Indian Government in June 2013 formed a committee under the Chairmanship of Dr. Kirit S. Parikh, Former Member of The Planning Commission, to look into the current pricing methodology of petroleum products like High speed diesel, PDS Kerosene and Domestic LPG and suggest a pricing mechanism benchmarked to export parity pricing as well as to suggest a formula for under recovery compensation of Oil Marketing Companies.
The committee submitted its report on 30th November 2023 and given following recommendations
- A fixed band of pricing for gas from legacy fields. The committee recommended that India should have completely free and market-determined pricing of natural gas extracted from legacy fields, which account for over 70 per cent of the total natural gas produced in India.

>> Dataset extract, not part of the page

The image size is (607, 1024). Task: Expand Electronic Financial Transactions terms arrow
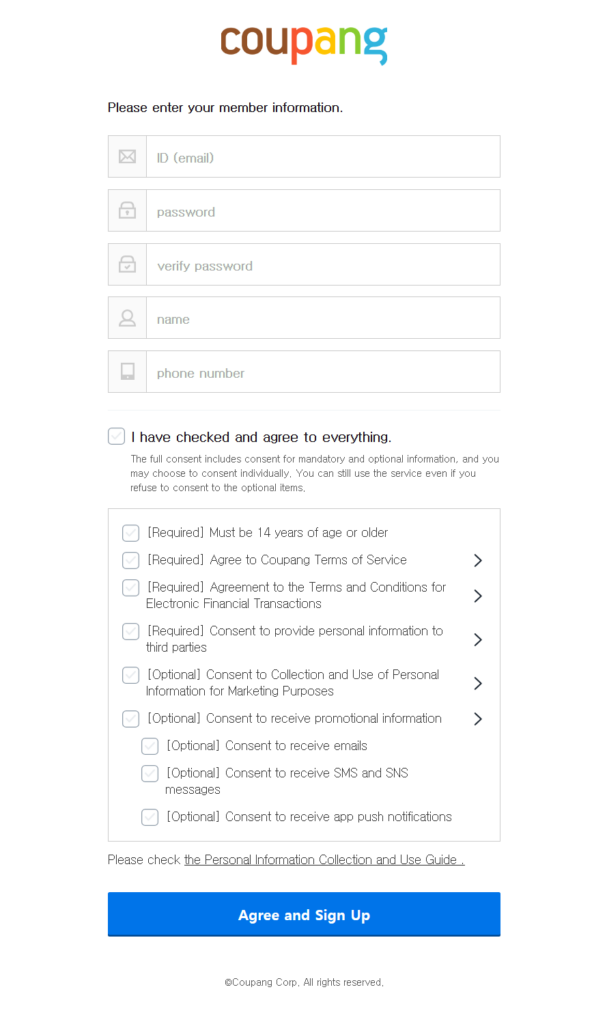click(478, 596)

- The committee suggested linking the price of gas produced by state-owned firms from fields given to them on a nomination basis to imported crude oil prices rather than benchmarking them to gas rates in international markets. State producers like Oil and Natural Gas Corporation (ONGC) and Oil India Ltd (OIL) will be paid a price linked to imported oil but it will have a minimum or floor price of $4 per million British thermal unit and a cap or ceiling price of $6.5.
- The ceiling rate for this gas from legacy or old fields, called APM gas, will be increased by $0.5 per mmBtu annually.

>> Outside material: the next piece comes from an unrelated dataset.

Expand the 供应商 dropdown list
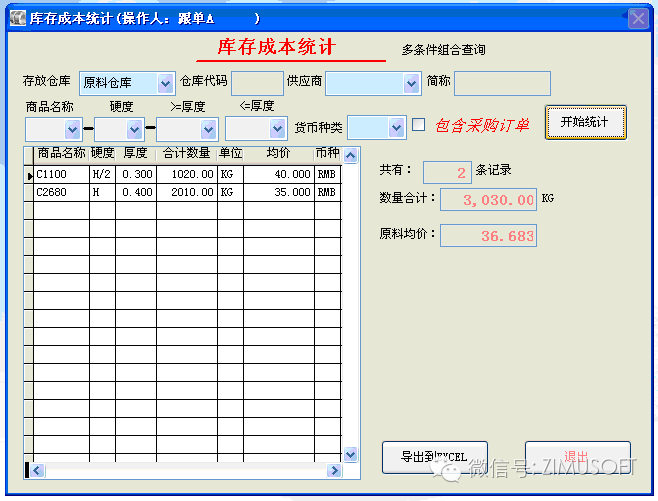 click(411, 83)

- The panel recommended liberalisation of APM price from January 2027 and linking the price to 10% of oil price slope. For HPHT gas panel recommended the removal of the current ceiling price but only from January 2026 ( so that most current HPHT contracts are not impacted).
- The panel didn’t tinkered with the existing pricing formula for fields in difficult geology such as KG-D6 of Reliance Industries and bp plc.
- The panel also suggested including natural gas in the one-nation-one-tax regime of GST by subsuming excise duty charged by the central government and varying rates of VAT levied by state governments.
- To address state concern of loss of revenue, the panel recommended for setting up a mechanism similar to the compensation cess regime that made good for any revenue loss that states incurred by way of giving their right to levy VAT and other taxes on goods and services in first five years of implementation of GST regime from July 1, 2017.
- The city gas will continue to get top priority in the allocation of APM gas. The sector will be in the ‘no-cut’ category, meaning supplies to other consumers will be cut first in case of a decline in production.
Recent Developments
The government on April 6 2023 amended the domestic pricing model of natural gas in line with the recommendations of the Kirit Parikh committee. Prices of domestic natural gas will now be announced every month, and be pegged at 10 per cent of the international price of the Indian crude basket.
Government has approved a floor price of $4 per MMBtu for the next two years, to cover the cost of gas production by Oil and Natural Gas Corporation (ONGC) and Oil India Ltd.
The committee recommended India should have a free and market-determined pricing for natural gas extracted from legacy fields and remove all caps by January 1, 2027. The government has not given its decision on this recommendation.